Absolutely priceless. Especially since Brad Pitt gives absolutely no indication he's dissatisfied with just 10 guys... it's just the aura he gives off as he's resting his chin on the counter.
Everyone works off each other so well. Even when plan A's have to give way to plan B's and C's, the improvisation often works out better than the original scenario.
Another thing that stood out to me about this movie when I was younger was that it had great balance between drama and comedy. There were enough light movements in between to break up the drama.
Other Lovable Details
It's one of those great movies my family and I like to watch together. As I do, my mom loves the Poker scene with Eric Forman from That 70's Show and other TV actors who have no idea what they're doing.
"Look, all reds!"
We also love poking fun at the fact that in almost every scene Brad Pitt is eating...
I got halfway through the movie and gave up counting how many scenes.
Apparently it was more than coincidence. Rumor is that everyone was so busy working on the movie that they barely had time to eat and Brad Pitt came up with the idea to give Rusty that unusual character trait.
And supposedly during one scene, they did so many takes that he wound up eating 40 shrimp.
My dad pointed out during our last viewing of this movie that the featured prison is Rahway Prison and on a recent customer call there, he drove by it.
One thing that also stood out to me was the second to last scene in front of the Bellagio fountain. "Clair du Lune" is playing in the background, all the guys are reflecting on the fact they got away with the money and they all go their separate ways one at a time.
When I was younger, I wasn't a fan of this scene. It was just so serious and kinda sucked the fun out of the movie for me. Or I just didn't fully grasp the genius or the beauty of it.
Combined with the fountain, the looks on everyone's faces, the swelling of the music, it's amazing to watch now that I understand it. I guess I just needed to mature a bit and it's great when you can appreciate more things from your favorite movies with age.
I only recently saw "Ocean's 12." It brought back a lot of the same players, which was nice, but unlike this movie, the great scheme didn't fully make sense. We saw the heist take place, but all wasn't fully explained until afterwards.
Oh wow... got a really big one coming up next week...
I spent this past weekend looking back on some nostalgic things.

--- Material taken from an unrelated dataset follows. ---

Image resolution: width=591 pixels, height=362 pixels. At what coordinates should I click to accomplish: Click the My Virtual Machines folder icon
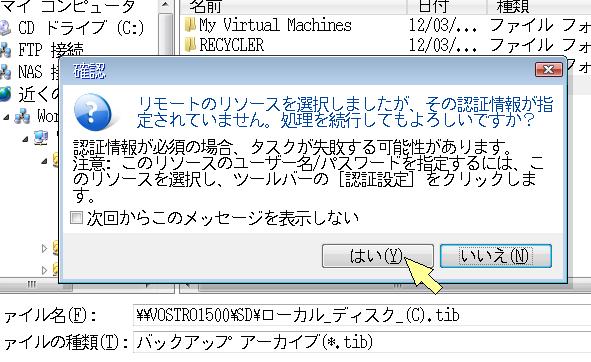click(x=190, y=25)
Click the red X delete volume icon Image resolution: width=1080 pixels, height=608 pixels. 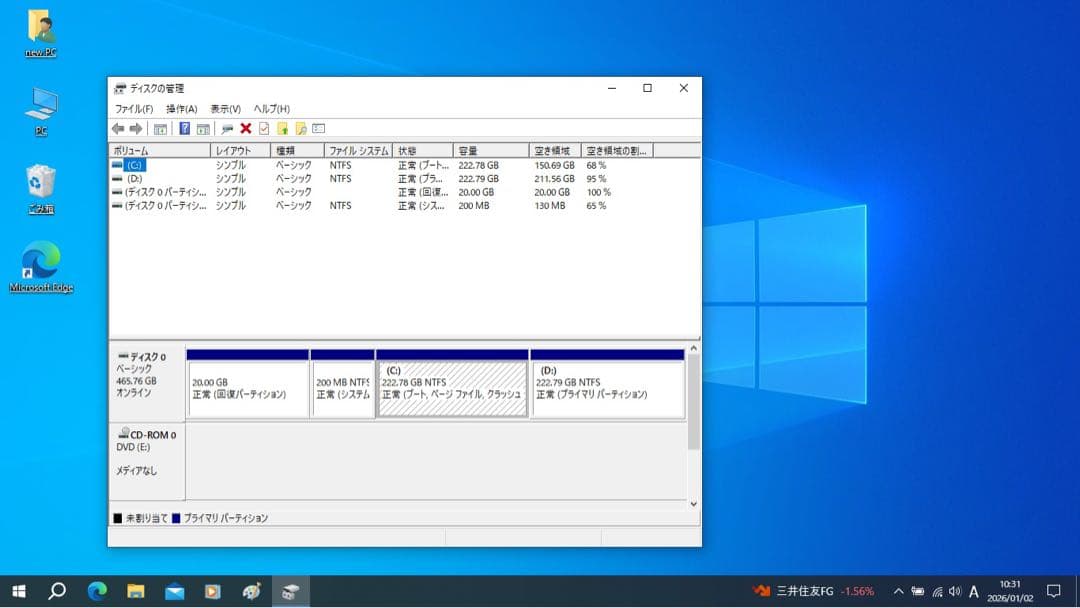pyautogui.click(x=247, y=128)
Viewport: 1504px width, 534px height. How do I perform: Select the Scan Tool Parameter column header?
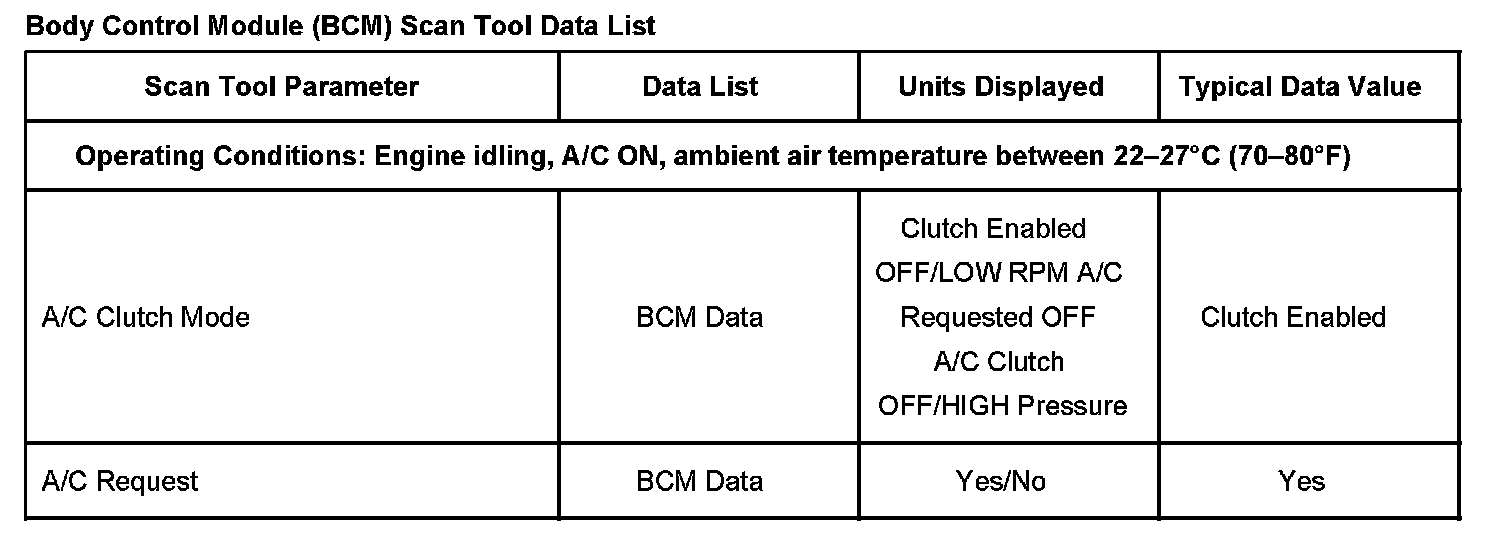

Mostly music, both good and bad, and "High School Musical" (which remains as awesome as it was the first time I saw it).
Next week's movie is about as nostalgic as it gets.
Most likely my very first "favorite" movie.
I don't remember this, but supposedly I rented it so much from Blockbuster that one of my grandmas finally bought it for me.
And for anyone following my blog actively, they can probably piece together the fact that it's.... animated...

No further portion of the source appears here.